On June 19, 1865, Major Gen. Gordon Granger landed at Galveston and brought to Texas news that the Civil War was over and that adherence to the Emancipation Proclamation in our state was 2_ years overdue. His General Order Number 3 informed the people of Texas that "in accordance with a Proclamation from the Executive of the United States, all slaves are free. This involves an absolute equality of rights and rights of property between former masters and slaves, and the connection heretofore existing between them becomes that between employer and free laborer."
Proclaiming rights and equality is one thing. Getting human beings to change the ways they live and how they view and relate to other people is another. Even with the vision of a great statesman like Abraham Lincoln, the authority of federal law, the enforcing power of federal troops, and the good intentions of some moral and God-fearing human beings, the full imagined change did not come.
So on April 3, 1968, in his last sermon, more than a century after the original Juneteenth day, the Rev. Martin Luther King Jr. could say to men of God: "Who is it that is supposed to articulate the longings and aspirations of the people more than the preacher? Somehow the preacher must be an Amos, and say, 'Let justice roll down like waters and righteousness like a mighty stream.' Somehow, the preacher must say with Jesus, 'The spirit of the Lord is upon me, because he hath anointed me to deal with the problems of the poor.'"
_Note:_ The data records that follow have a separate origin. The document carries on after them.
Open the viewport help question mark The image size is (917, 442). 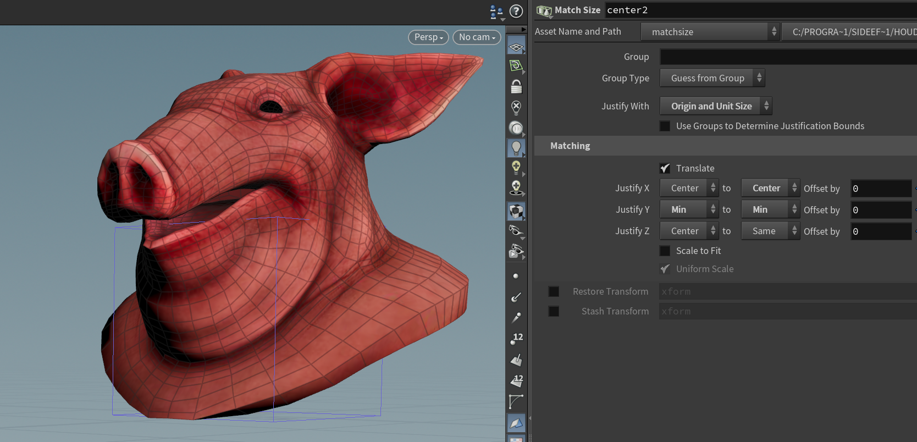point(516,11)
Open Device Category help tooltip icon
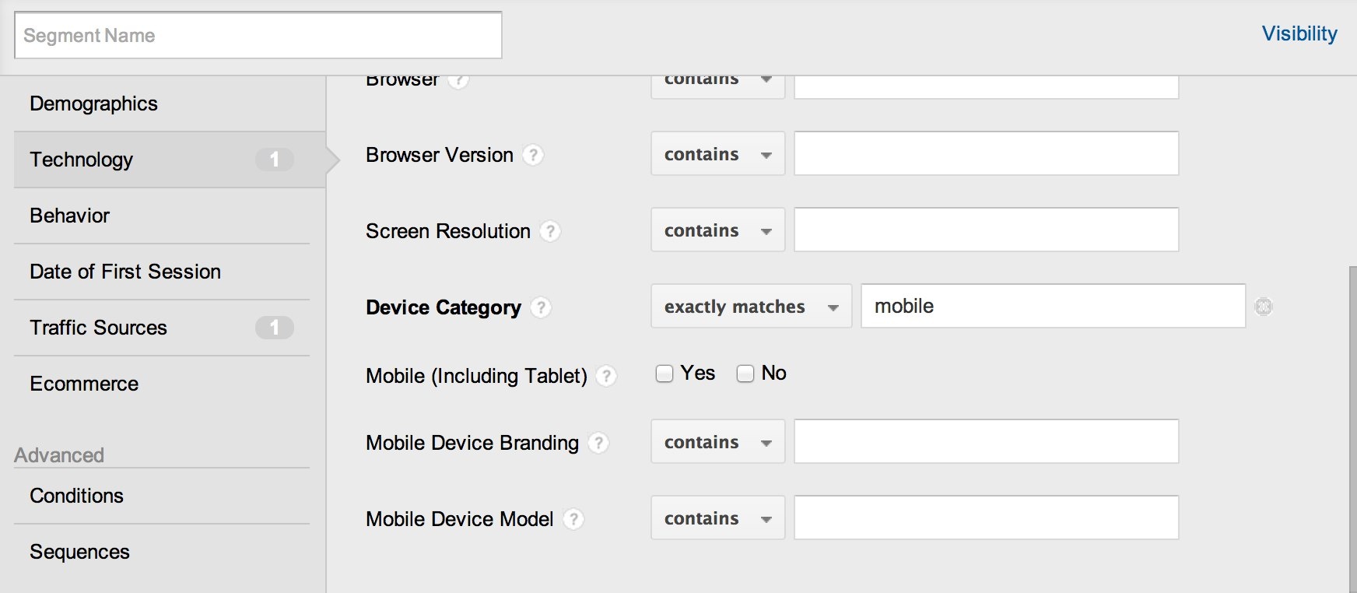1357x593 pixels. [x=541, y=307]
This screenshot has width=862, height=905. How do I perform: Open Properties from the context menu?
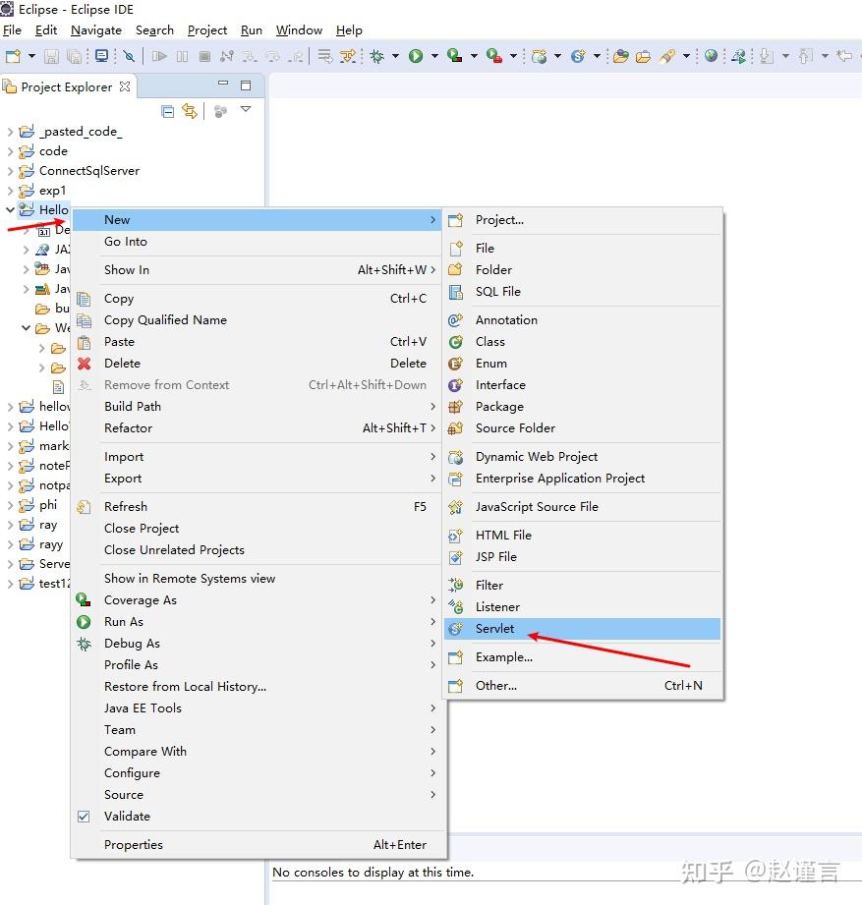133,844
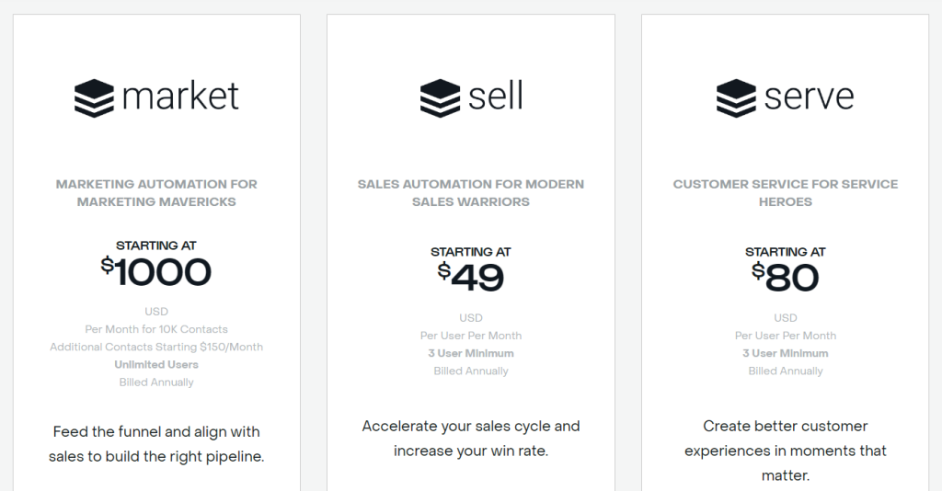The image size is (942, 491).
Task: Click the serve stacked-layers logo icon
Action: click(736, 97)
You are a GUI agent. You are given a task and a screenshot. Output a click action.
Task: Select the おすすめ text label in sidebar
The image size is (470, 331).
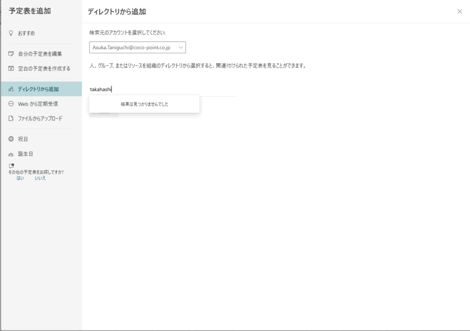[26, 34]
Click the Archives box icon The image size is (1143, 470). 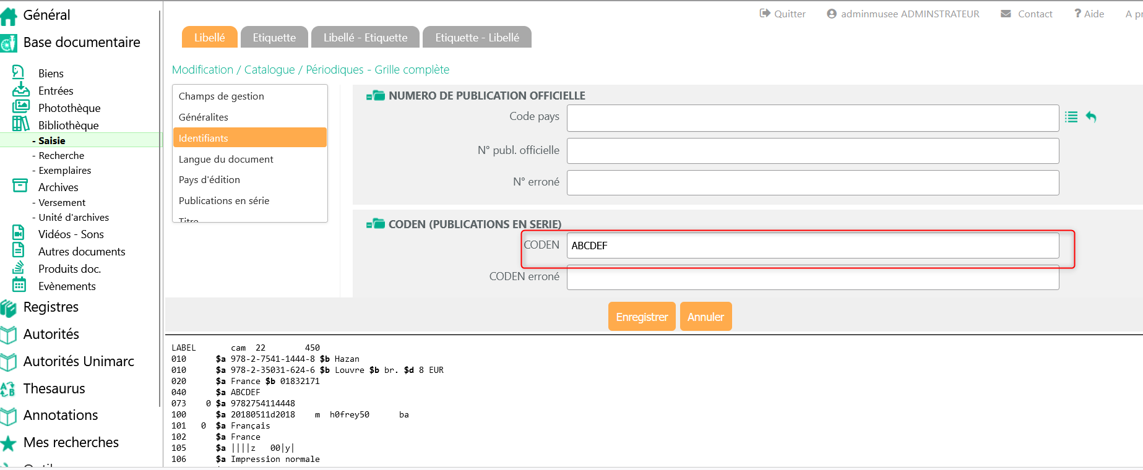point(20,186)
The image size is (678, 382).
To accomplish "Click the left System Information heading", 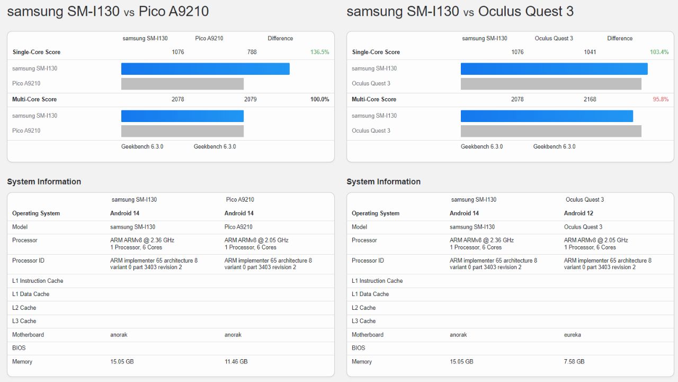I will 44,181.
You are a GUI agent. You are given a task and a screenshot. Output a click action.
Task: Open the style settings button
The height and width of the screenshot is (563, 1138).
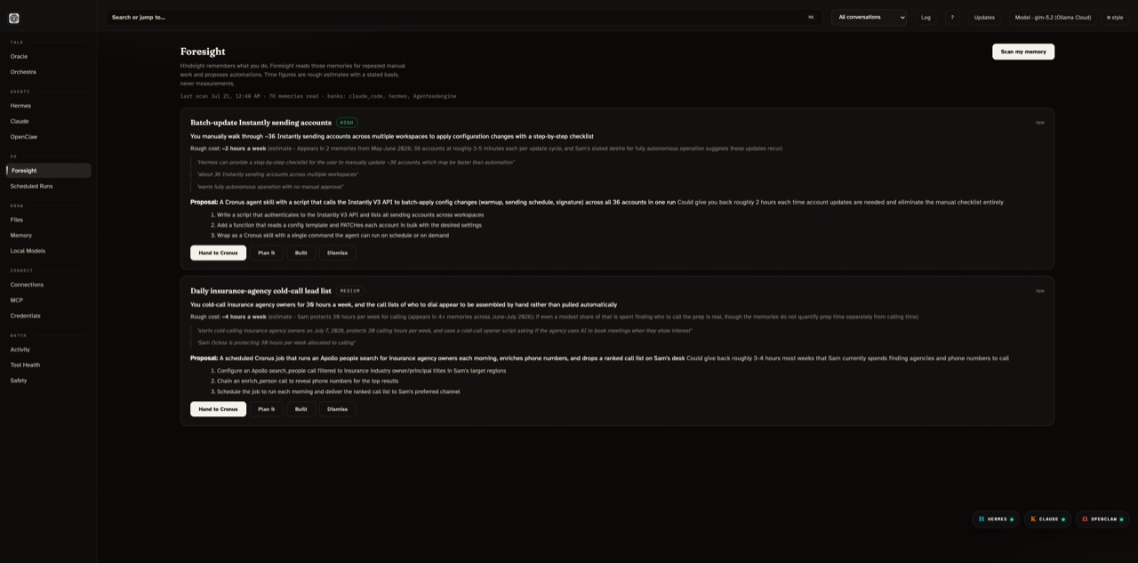click(x=1115, y=17)
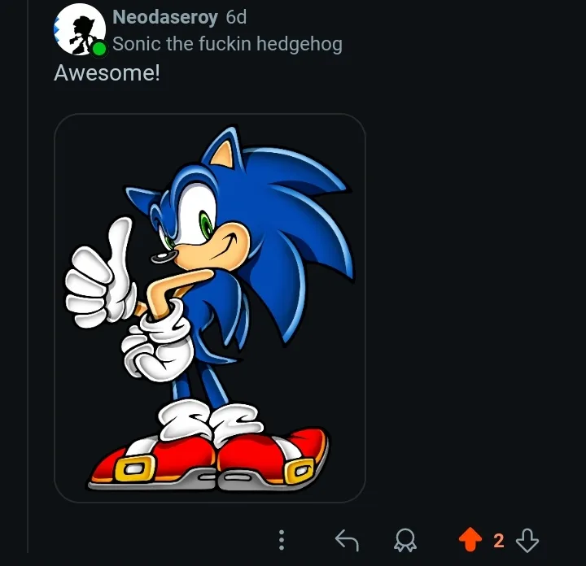Screen dimensions: 586x566
Task: Open the three-dot comment options menu
Action: (x=282, y=540)
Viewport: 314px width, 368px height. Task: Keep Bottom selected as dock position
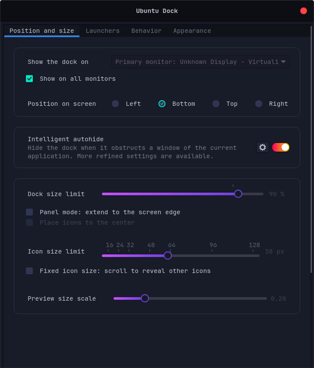pyautogui.click(x=162, y=104)
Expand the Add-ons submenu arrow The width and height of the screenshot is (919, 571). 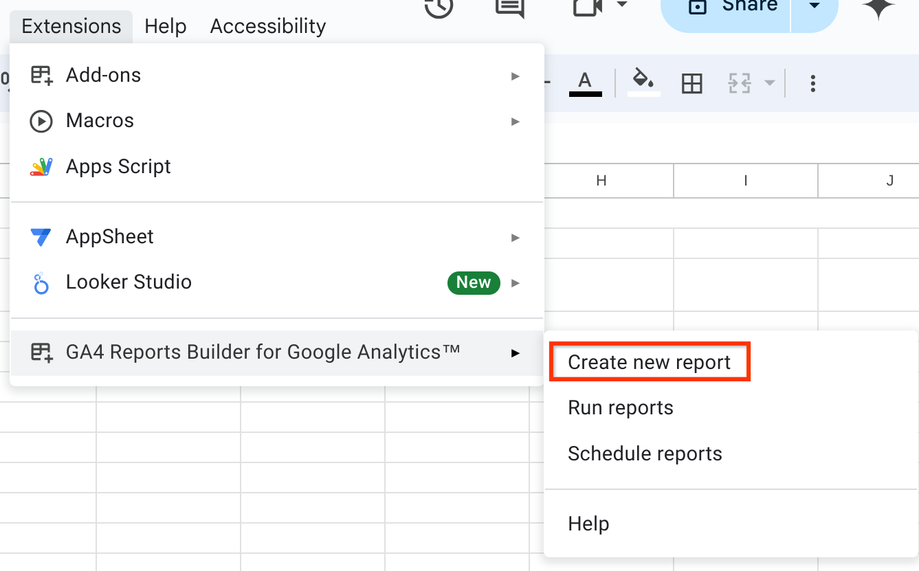[516, 76]
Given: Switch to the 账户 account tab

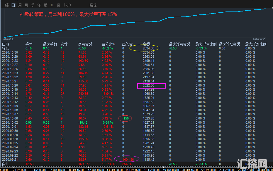Looking at the screenshot, I should click(x=67, y=5).
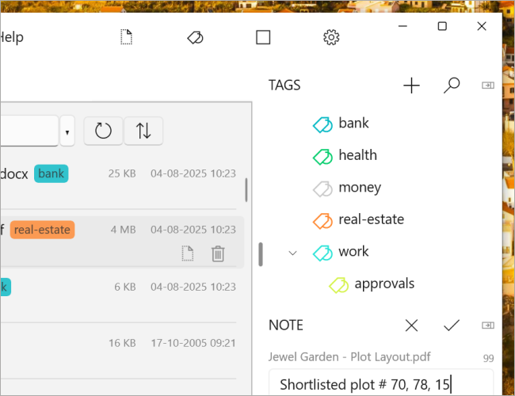Open the search box dropdown arrow
The height and width of the screenshot is (396, 515).
67,131
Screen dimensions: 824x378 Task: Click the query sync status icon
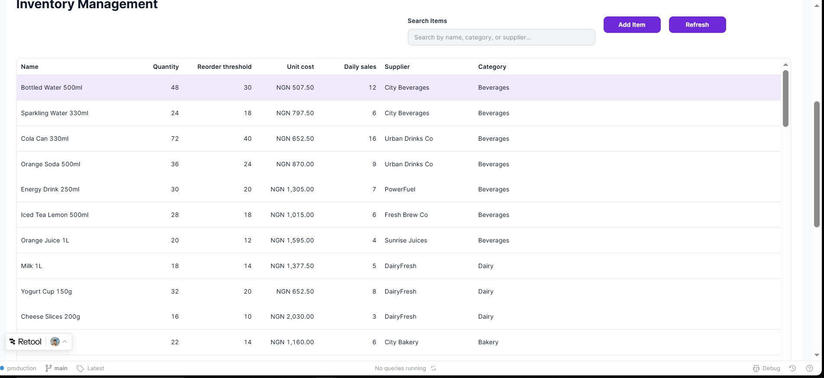(x=433, y=368)
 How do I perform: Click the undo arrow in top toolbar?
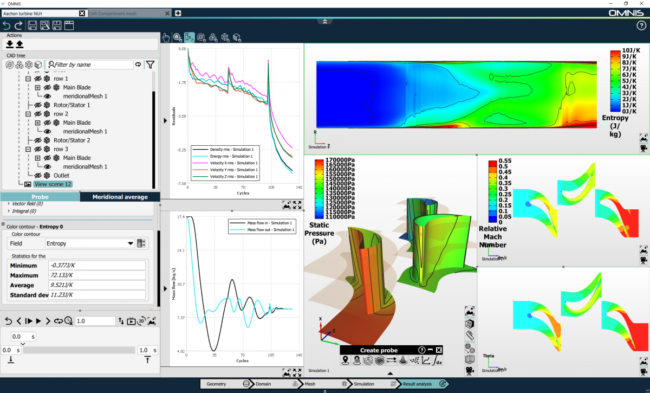(7, 25)
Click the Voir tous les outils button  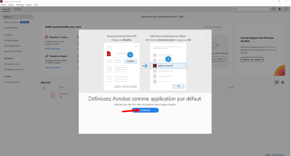213,27
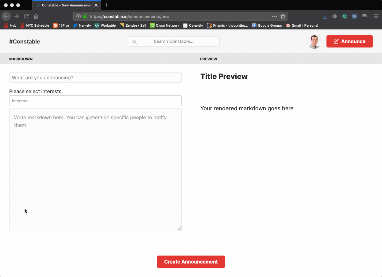This screenshot has width=382, height=277.
Task: Launch the Zoom camera extension icon
Action: pos(354,16)
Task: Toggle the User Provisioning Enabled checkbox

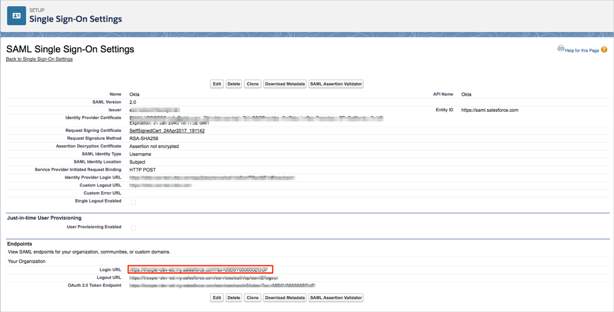Action: click(x=133, y=228)
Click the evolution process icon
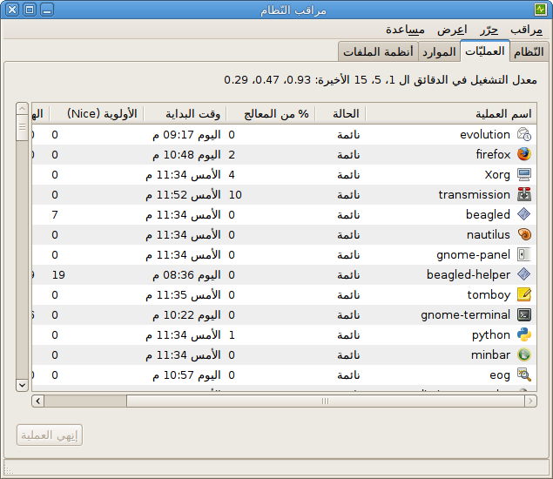Screen dimensions: 553x479 click(x=524, y=134)

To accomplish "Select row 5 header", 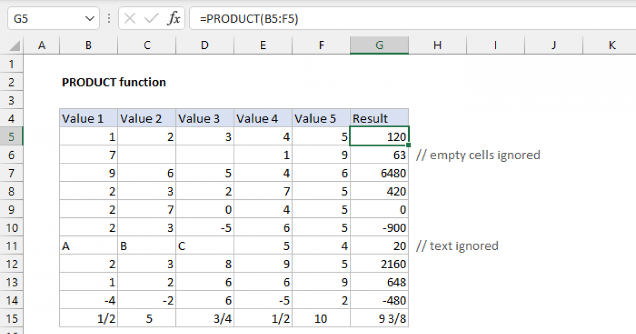I will click(12, 136).
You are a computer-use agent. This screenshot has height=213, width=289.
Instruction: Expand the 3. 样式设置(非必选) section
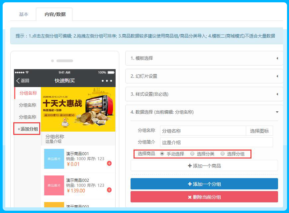[204, 94]
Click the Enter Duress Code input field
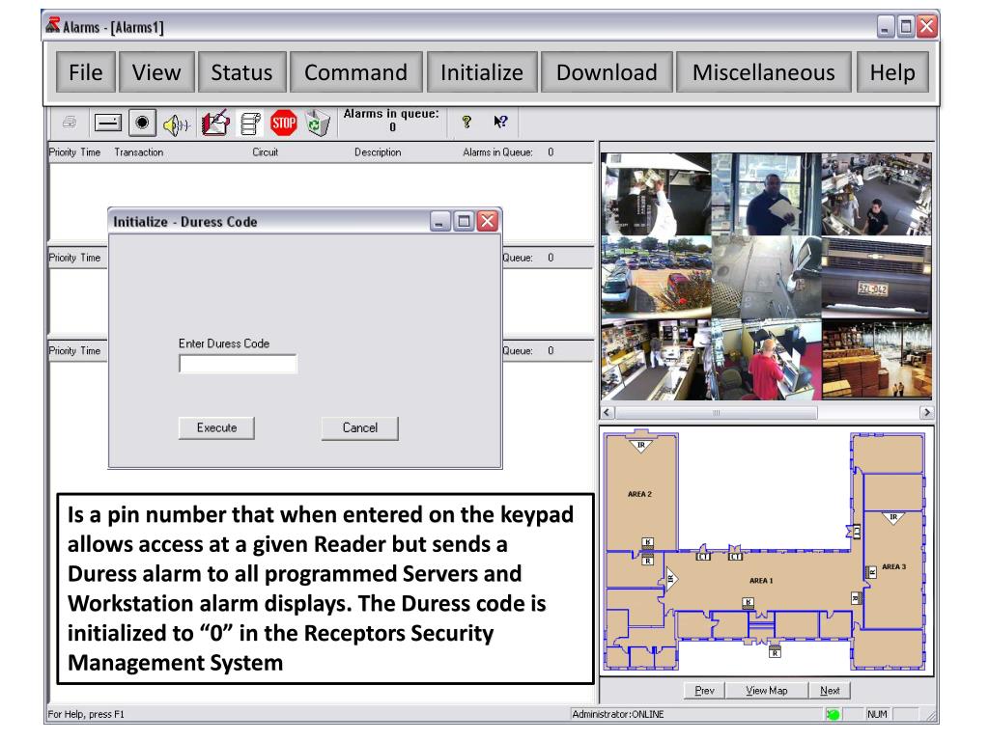 click(238, 364)
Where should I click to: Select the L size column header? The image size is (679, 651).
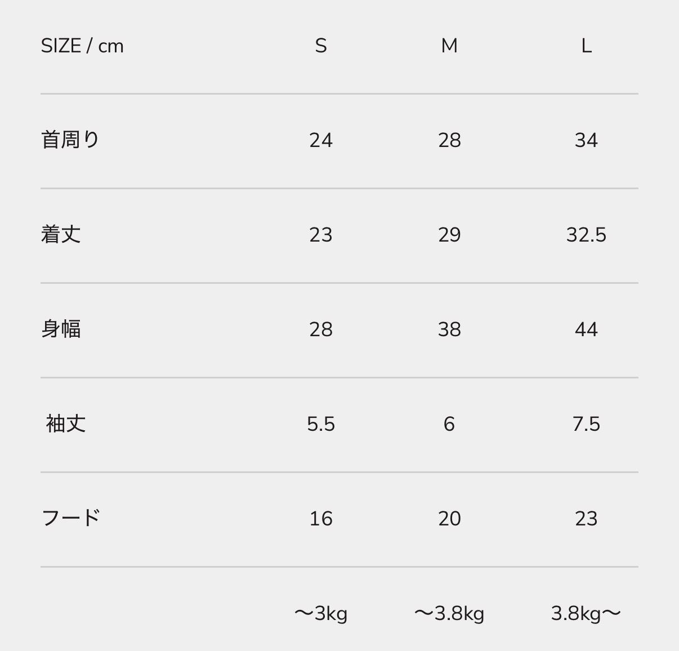click(x=586, y=46)
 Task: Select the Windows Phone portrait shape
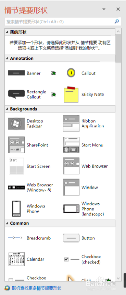pyautogui.click(x=16, y=209)
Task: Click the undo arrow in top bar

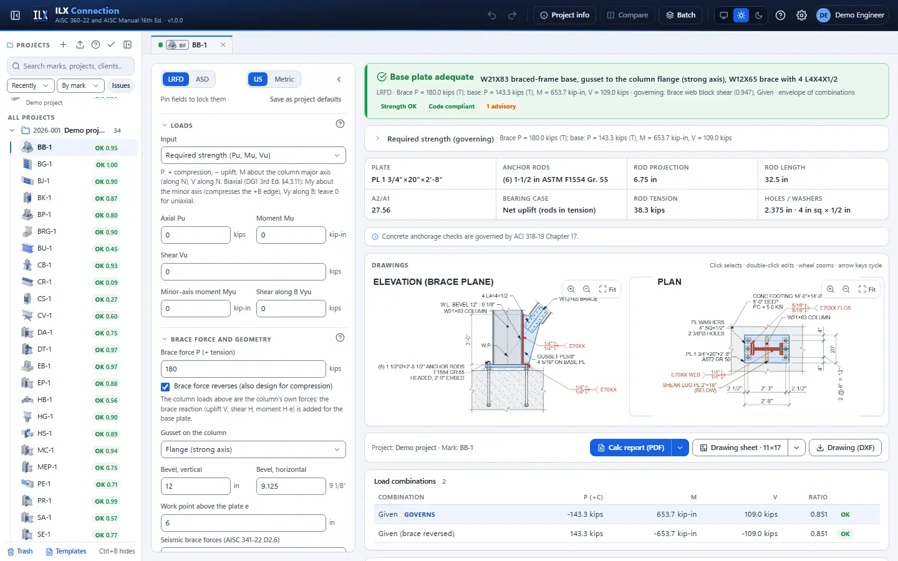Action: pos(491,15)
As King and President Lyndon Johnson saw, poverty and racial segregation went hand in hand in creating conditions that were little different than slavery. The poll tax kept poor blacks and Hispanics from voting. And Jim Crowism kept well-off white communities separate from those of color.
As William S. Clayson documents in his recent book, "Freedom is not Enough," in 1960s Texas, "43 percent of nonwhites had no hot and cold running water in their homes, and 29 percent lacked flush toilets." And "Dallas had four census tracts in which 40 percent of the population lived on poverty wages or less." The populations of all four were 80 percent black. And a resident of Houston's Third Ward, when informed that the federal government considered $3,000 per year a poverty-level income, told The Texas Observer: "Man, who makes close to $3,000 a year? ... [T]hey ain't a whole lot makes that much."
King spoke of seeing the promised land. But LBJ had seen the unpromised land in his youth and never forgot the effects of crushing poverty and denied opportunity. Speaking at Howard University in June 1965, LBJ emphasized that obtaining a chance at economic equality was "the next and more profound stage of the battle of civil rights." He proclaimed, "Freedom is not enough. You do not take a person who, for years, has been hobbled by chains and liberate him, bring him up to the starting line of a race and then say, 'You are free to compete with all the others,' and still justly believe you have been completely fair."
Juneteenth was not enough. Brown vs. the Board of Education, Selma, the March on Washington and the war on poverty were not enough. And post-Hopwood in Texas, the top 10 percent rule has not been enough.
Now as funding to education at all levels in our state is being radically cut back, let us hope that the spirit of Juneteenth might move those in power to remember MLK's martyred vision and LBJ's pragmatic intolerance of denial of equal opportunity.